The film follows Tina, played by Eva Melander under heavy prosthetics – a border patrol guard for the Swedish customs office, with a nose for corruption. Quite literally, Tina’s efficacy at work is down to her ability to smell out human guilt, shame, deception; a fairly handy superpower to have at the doors of the ‘nothing to declare’ line at the airport. Tina works, returns home to boorish and useless boyfriend Roy, eats unappetising meals and sleeps alone, all on a rinse-repeat cycle until one day, Tina’s scent is confounded by the aggressively confident and unapologetic Vore (an unrecognisable Eero Milonoff).
What follows from this initial meeting is a series of ever-escalating, utterly unexpected and bizarre events as Tina lets go of the humanity she’s so desperately tried to be a part of. Tender scenes with her father in his retirement home, played by veteran Swedish actor Sten Ljunggren, show Tina’s lightness and affection, and more importantly the normalcy of her life; her father asks her about her boyfriend, they talk about her house, what she’s up to – her differences aren’t discussed. Vore, on the other hand, does nothing to hide his otherness; eating maggots, restlessly moving from town to town, and living however he pleases. With the freedom Vore’s arrival affords her, Tina is no longer an incorrect human, but a perfect Other in his eyes.

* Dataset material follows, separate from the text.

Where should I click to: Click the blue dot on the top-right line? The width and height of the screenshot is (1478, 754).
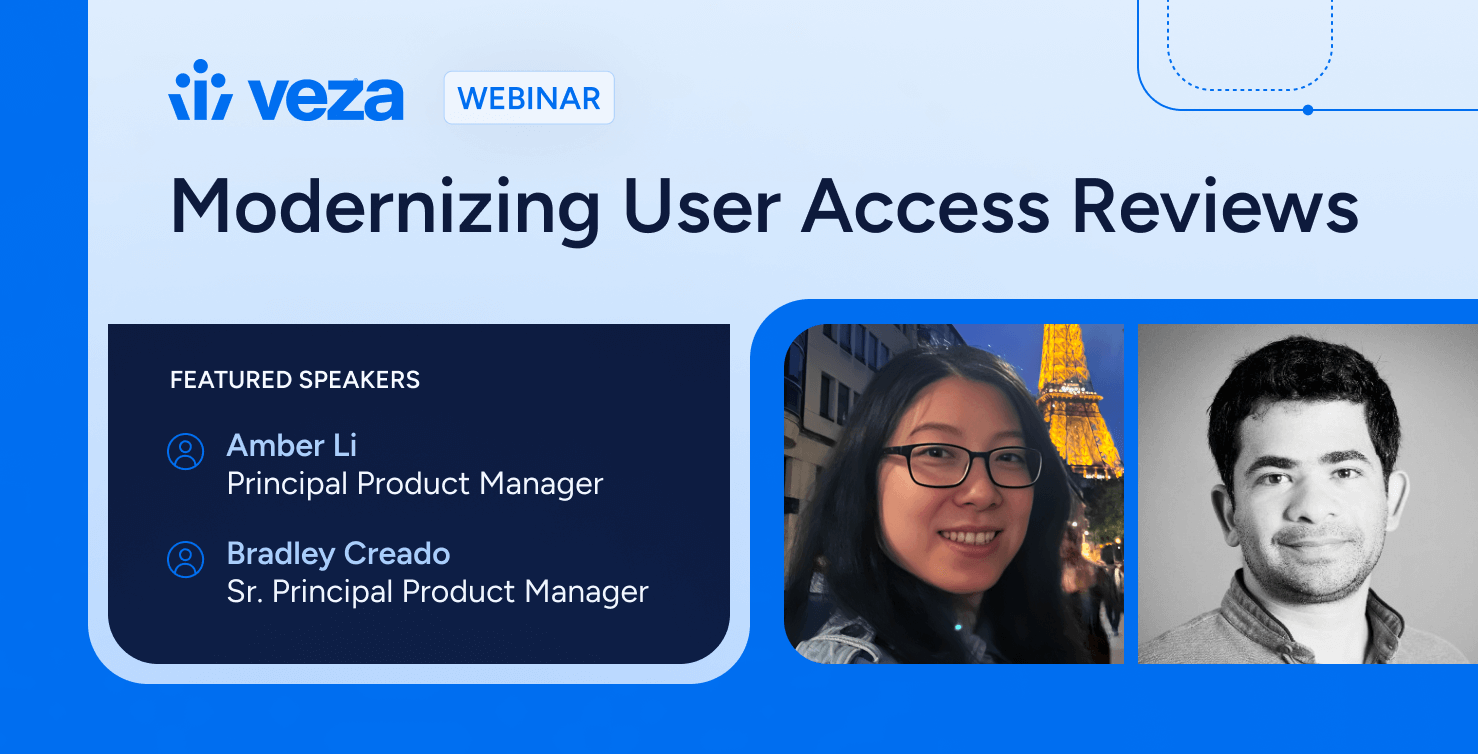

Border makes no effort to hide the transgressions of humans and non-humans alike; there is no moral superiority in being an outsider or being part of the status quo, made all the clearer as the film progresses. Instead, Abbasi shines a light on the loneliness of existing outside of a society and the queerness of bodies that don’t conform. This theme comes to a head in what some have deemed ‘cinema’s weirdest sex scene’, as what Tina had viewed as bodily imperfections morph into the right body for the right person. The sight of two strange creatures having sex, both too human and not human enough, is at times hysterical, uncomfortable and certainly unusual – but the clear euphoria and sense of belonging visible on Tina’s usually unexpressive face makes it impossible to look away. The animalistic becomes tender through Abbasi’s direction.
Tina’s special abilities inspire the film’s secondary plot, involving the worst of humanity’s crimes and her ability to find the culprits. And as the film progresses, we find more about the origin of Tina’s peculiarities, in ways that weave together the fantastical elements of folklore and the history of human violence.
At its heart, Border is a magical realism story about recognition and identity, that challenges its audience to look past the strange and question where the boundaries of humanity are. In a pivotal scene, Tina tells Vore “I don’t want to hurt anyone. Is it human to think that way?” The answer to that question, as everything else in Border, is not an easy one – but it’s the most important one the film asks, and leaves the audience to come up with their own answer.